(Stored records)
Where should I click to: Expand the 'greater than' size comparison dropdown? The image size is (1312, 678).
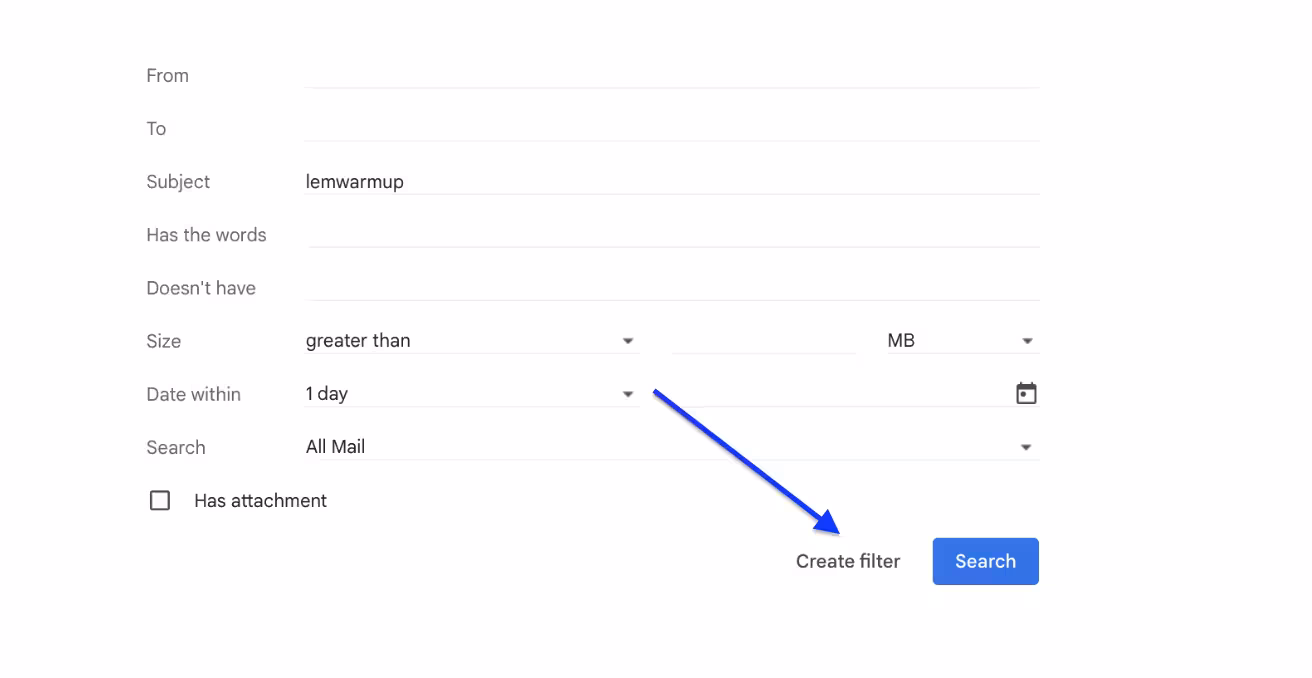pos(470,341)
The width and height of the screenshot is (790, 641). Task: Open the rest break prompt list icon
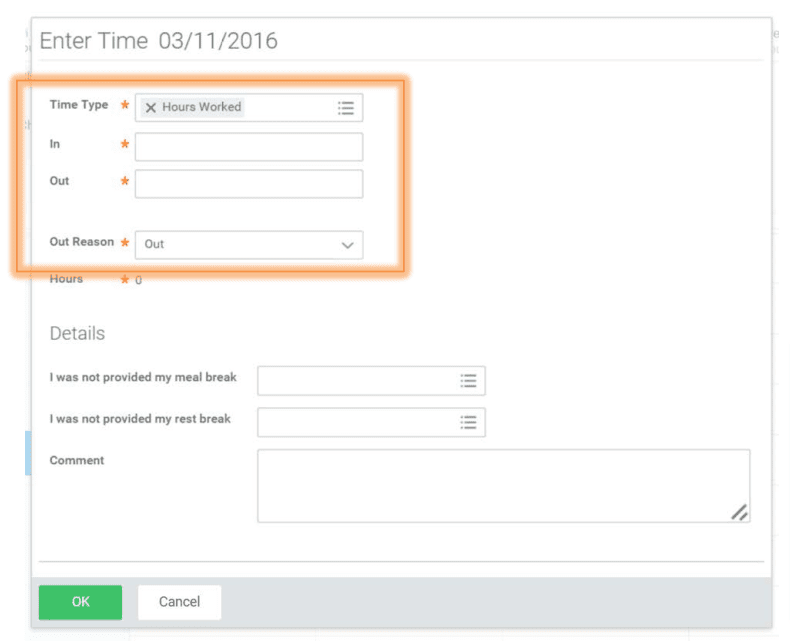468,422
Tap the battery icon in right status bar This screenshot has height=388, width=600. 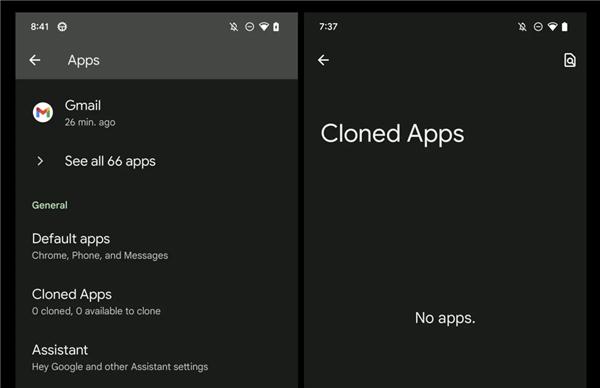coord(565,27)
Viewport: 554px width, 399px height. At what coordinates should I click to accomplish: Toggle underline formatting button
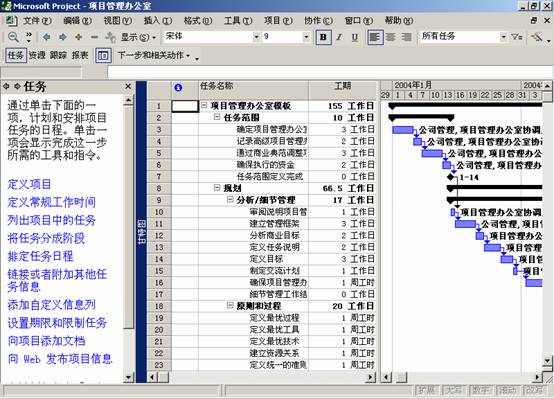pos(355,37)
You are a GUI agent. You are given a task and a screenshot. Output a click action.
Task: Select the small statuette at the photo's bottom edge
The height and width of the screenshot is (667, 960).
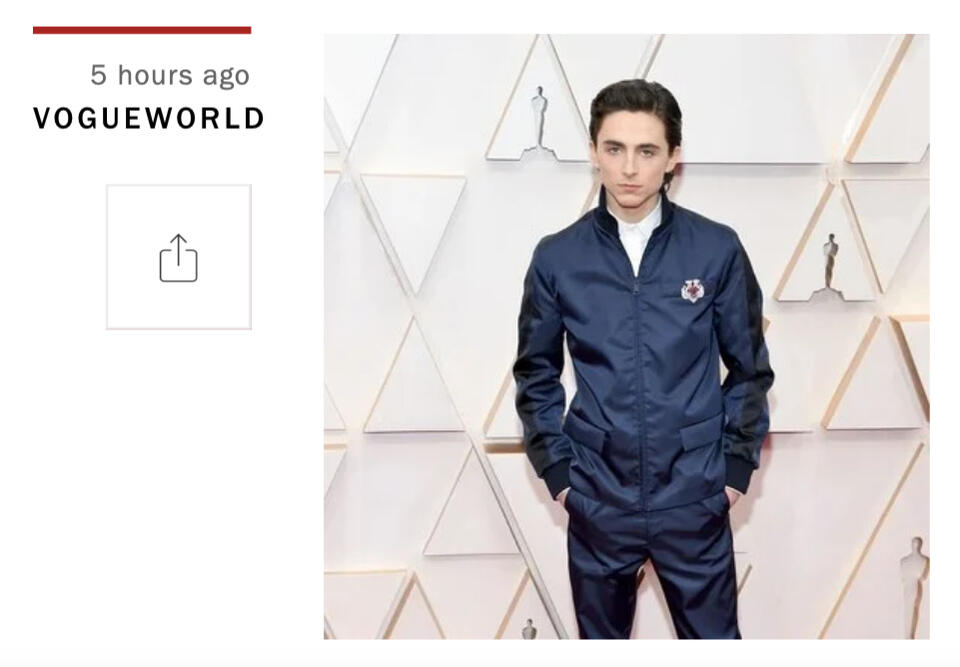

**THE TASK**
Copy out exactly the lines between the line that contains "You are a GUI" and the last line of the records, both ends included; leave out every picture.

**WRITTEN RESPONSE**
You are a GUI agent. You are given a task and a screenshot. Output a click action.
Task: Select the small statuette at the photo's bottom edge
The height and width of the screenshot is (667, 960).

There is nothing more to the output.